━━ Data for this exercise
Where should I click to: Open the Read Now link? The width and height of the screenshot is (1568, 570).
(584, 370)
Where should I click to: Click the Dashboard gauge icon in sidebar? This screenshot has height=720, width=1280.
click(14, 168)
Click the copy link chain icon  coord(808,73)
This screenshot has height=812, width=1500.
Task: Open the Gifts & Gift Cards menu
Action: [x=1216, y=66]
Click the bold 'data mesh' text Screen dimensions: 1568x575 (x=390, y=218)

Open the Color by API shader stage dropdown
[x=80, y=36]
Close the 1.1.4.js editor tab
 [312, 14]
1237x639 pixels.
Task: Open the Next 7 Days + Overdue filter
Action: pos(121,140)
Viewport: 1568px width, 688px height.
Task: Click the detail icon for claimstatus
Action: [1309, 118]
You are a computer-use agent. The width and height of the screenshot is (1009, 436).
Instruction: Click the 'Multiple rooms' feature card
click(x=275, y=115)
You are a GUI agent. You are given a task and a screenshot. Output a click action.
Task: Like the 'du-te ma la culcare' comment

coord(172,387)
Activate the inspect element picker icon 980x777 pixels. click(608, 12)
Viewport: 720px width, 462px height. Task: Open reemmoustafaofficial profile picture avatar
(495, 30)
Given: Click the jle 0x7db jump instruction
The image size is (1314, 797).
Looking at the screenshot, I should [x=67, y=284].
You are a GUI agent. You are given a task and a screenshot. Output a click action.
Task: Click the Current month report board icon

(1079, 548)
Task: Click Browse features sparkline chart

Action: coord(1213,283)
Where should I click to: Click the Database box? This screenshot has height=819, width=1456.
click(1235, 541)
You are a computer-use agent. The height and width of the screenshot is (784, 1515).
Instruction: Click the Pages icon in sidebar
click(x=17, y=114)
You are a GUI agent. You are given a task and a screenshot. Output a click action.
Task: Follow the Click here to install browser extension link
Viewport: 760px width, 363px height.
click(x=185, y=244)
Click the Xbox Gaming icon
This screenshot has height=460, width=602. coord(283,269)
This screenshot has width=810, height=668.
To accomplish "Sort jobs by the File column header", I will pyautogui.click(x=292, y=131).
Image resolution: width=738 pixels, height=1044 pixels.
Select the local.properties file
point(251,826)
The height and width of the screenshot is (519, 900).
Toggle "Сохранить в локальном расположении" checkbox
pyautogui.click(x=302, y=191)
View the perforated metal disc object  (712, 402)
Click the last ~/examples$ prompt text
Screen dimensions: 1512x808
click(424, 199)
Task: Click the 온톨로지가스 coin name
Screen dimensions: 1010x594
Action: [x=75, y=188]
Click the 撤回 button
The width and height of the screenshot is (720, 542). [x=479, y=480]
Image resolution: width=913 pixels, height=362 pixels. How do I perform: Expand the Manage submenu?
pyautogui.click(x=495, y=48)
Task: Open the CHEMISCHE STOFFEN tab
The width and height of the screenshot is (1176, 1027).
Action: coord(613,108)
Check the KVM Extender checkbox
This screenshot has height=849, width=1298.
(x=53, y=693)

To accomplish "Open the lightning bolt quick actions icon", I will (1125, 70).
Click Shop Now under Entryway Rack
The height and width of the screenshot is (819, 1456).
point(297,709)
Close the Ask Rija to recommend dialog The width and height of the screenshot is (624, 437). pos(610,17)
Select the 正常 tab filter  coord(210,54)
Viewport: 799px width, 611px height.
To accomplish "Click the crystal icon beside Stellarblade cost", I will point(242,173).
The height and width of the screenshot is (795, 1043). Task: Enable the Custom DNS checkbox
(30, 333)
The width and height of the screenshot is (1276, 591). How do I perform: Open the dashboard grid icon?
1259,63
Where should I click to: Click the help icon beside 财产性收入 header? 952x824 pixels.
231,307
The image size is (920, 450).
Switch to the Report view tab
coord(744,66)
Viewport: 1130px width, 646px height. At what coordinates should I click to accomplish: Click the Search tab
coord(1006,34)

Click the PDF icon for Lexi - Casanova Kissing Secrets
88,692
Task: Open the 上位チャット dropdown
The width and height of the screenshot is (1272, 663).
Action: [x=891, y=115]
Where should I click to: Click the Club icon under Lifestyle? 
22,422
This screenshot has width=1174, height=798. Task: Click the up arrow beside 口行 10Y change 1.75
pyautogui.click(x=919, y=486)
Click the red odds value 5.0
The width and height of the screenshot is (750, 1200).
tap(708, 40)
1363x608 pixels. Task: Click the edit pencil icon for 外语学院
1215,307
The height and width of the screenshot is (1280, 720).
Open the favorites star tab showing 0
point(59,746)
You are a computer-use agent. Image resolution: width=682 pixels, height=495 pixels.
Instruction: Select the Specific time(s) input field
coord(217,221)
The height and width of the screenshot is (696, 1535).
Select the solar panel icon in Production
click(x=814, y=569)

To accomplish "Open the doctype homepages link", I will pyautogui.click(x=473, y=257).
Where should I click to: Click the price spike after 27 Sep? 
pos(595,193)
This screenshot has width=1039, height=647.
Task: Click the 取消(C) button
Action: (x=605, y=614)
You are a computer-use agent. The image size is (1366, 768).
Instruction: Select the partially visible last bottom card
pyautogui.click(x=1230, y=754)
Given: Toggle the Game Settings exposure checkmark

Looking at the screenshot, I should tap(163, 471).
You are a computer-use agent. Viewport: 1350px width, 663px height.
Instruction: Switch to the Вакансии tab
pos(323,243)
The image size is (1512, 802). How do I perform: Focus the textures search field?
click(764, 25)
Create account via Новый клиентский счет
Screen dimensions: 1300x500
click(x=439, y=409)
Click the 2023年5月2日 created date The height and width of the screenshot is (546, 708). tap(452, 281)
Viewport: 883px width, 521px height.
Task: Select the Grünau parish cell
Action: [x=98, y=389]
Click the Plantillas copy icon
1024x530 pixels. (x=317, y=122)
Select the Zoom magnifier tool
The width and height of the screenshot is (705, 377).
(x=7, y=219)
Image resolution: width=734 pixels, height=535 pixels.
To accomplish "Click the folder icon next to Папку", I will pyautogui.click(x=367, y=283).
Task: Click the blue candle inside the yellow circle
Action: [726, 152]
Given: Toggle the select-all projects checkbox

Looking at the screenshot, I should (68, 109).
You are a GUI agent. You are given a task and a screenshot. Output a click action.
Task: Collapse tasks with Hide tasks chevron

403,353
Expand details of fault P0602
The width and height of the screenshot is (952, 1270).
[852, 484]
━━━━
Your objective: Everything in the records should be written out again exactly.

Written response:
Where should I click to: Open the Read Now link? The width and height of the screenshot is (1568, 570).
(584, 370)
Where should I click to: Click the Dashboard gauge icon in sidebar? This screenshot has height=720, width=1280.
click(14, 168)
Click the copy link chain icon  coord(808,73)
This screenshot has height=812, width=1500.
Task: Open the Gifts & Gift Cards menu
Action: [x=1216, y=66]
Click the bold 'data mesh' text Screen dimensions: 1568x575 (x=390, y=218)

Open the Color by API shader stage dropdown
[x=80, y=36]
Close the 1.1.4.js editor tab
 [312, 14]
1237x639 pixels.
Task: Open the Next 7 Days + Overdue filter
Action: pos(121,140)
Viewport: 1568px width, 688px height.
Task: Click the detail icon for claimstatus
Action: [1309, 118]
You are a computer-use agent. The width and height of the screenshot is (1009, 436).
Instruction: Click the 'Multiple rooms' feature card
click(x=275, y=115)
You are a GUI agent. You are given a task and a screenshot. Output a click action.
Task: Like the 'du-te ma la culcare' comment

coord(172,387)
Activate the inspect element picker icon 980x777 pixels. click(608, 12)
Viewport: 720px width, 462px height. Task: Open reemmoustafaofficial profile picture avatar
(495, 30)
Given: Click the jle 0x7db jump instruction
The image size is (1314, 797).
Looking at the screenshot, I should [x=67, y=284].
You are a GUI agent. You are given a task and a screenshot. Output a click action.
Task: Click the Current month report board icon

(1079, 548)
Task: Click Browse features sparkline chart

Action: coord(1213,283)
Where should I click to: Click the Database box? This screenshot has height=819, width=1456.
click(1235, 541)
You are a computer-use agent. The height and width of the screenshot is (784, 1515).
Instruction: Click the Pages icon in sidebar
click(x=17, y=114)
You are a GUI agent. You are given a task and a screenshot. Output a click action.
Task: Follow the Click here to install browser extension link
Viewport: 760px width, 363px height.
click(x=185, y=244)
Click the Xbox Gaming icon
This screenshot has height=460, width=602. coord(283,269)
This screenshot has width=810, height=668.
To accomplish "Sort jobs by the File column header", I will pyautogui.click(x=292, y=131).
Image resolution: width=738 pixels, height=1044 pixels.
Select the local.properties file
point(251,826)
The height and width of the screenshot is (519, 900).
Toggle "Сохранить в локальном расположении" checkbox
pyautogui.click(x=302, y=191)
View the perforated metal disc object  (712, 402)
Click the last ~/examples$ prompt text
Screen dimensions: 1512x808
click(424, 199)
Task: Click the 온톨로지가스 coin name
Screen dimensions: 1010x594
Action: [x=75, y=188]
Click the 撤回 button
The width and height of the screenshot is (720, 542). [x=479, y=480]
Image resolution: width=913 pixels, height=362 pixels. How do I perform: Expand the Manage submenu?
pyautogui.click(x=495, y=48)
Task: Open the CHEMISCHE STOFFEN tab
The width and height of the screenshot is (1176, 1027).
Action: coord(613,108)
Check the KVM Extender checkbox
This screenshot has height=849, width=1298.
(x=53, y=693)

To accomplish "Open the lightning bolt quick actions icon", I will (1125, 70).
Click Shop Now under Entryway Rack
The height and width of the screenshot is (819, 1456).
point(297,709)
Close the Ask Rija to recommend dialog The width and height of the screenshot is (624, 437). pos(610,17)
Select the 正常 tab filter  coord(210,54)
Viewport: 799px width, 611px height.
To accomplish "Click the crystal icon beside Stellarblade cost", I will point(242,173).
The height and width of the screenshot is (795, 1043). Task: Enable the Custom DNS checkbox
(30, 333)
The width and height of the screenshot is (1276, 591). How do I perform: Open the dashboard grid icon?
1259,63
Where should I click to: Click the help icon beside 财产性收入 header? 952x824 pixels.
231,307
The image size is (920, 450).
Switch to the Report view tab
coord(744,66)
Viewport: 1130px width, 646px height. At what coordinates should I click to accomplish: Click the Search tab
coord(1006,34)

Click the PDF icon for Lexi - Casanova Kissing Secrets
88,692
Task: Open the 上位チャット dropdown
The width and height of the screenshot is (1272, 663).
Action: [x=891, y=115]
Where should I click to: Click the Club icon under Lifestyle? 
22,422
This screenshot has width=1174, height=798. Task: Click the up arrow beside 口行 10Y change 1.75
pyautogui.click(x=919, y=486)
Click the red odds value 5.0
The width and height of the screenshot is (750, 1200).
tap(708, 40)
1363x608 pixels. Task: Click the edit pencil icon for 外语学院
1215,307
The height and width of the screenshot is (1280, 720).
Open the favorites star tab showing 0
point(59,746)
You are a computer-use agent. Image resolution: width=682 pixels, height=495 pixels.
Instruction: Select the Specific time(s) input field
coord(217,221)
The height and width of the screenshot is (696, 1535).
Select the solar panel icon in Production
click(x=814, y=569)

To accomplish "Open the doctype homepages link", I will pyautogui.click(x=473, y=257).
Where should I click to: Click the price spike after 27 Sep? 
pos(595,193)
This screenshot has width=1039, height=647.
Task: Click the 取消(C) button
Action: (x=605, y=614)
You are a computer-use agent. The image size is (1366, 768).
Instruction: Select the partially visible last bottom card
pyautogui.click(x=1230, y=754)
Given: Toggle the Game Settings exposure checkmark

Looking at the screenshot, I should tap(163, 471).
You are a computer-use agent. Viewport: 1350px width, 663px height.
Instruction: Switch to the Вакансии tab
pos(323,243)
The image size is (1512, 802). How do I perform: Focus the textures search field?
click(764, 25)
Create account via Новый клиентский счет
Screen dimensions: 1300x500
click(x=439, y=409)
Click the 2023年5月2日 created date The height and width of the screenshot is (546, 708). tap(452, 281)
Viewport: 883px width, 521px height.
Task: Select the Grünau parish cell
Action: [x=98, y=389]
Click the Plantillas copy icon
1024x530 pixels. (x=317, y=122)
Select the Zoom magnifier tool
The width and height of the screenshot is (705, 377).
(x=7, y=219)
Image resolution: width=734 pixels, height=535 pixels.
To accomplish "Click the folder icon next to Папку", I will pyautogui.click(x=367, y=283).
Task: Click the blue candle inside the yellow circle
Action: [726, 152]
Given: Toggle the select-all projects checkbox

Looking at the screenshot, I should (68, 109).
You are a GUI agent. You are given a task and a screenshot. Output a click action.
Task: Collapse tasks with Hide tasks chevron

403,353
Expand details of fault P0602
The width and height of the screenshot is (952, 1270).
[852, 484]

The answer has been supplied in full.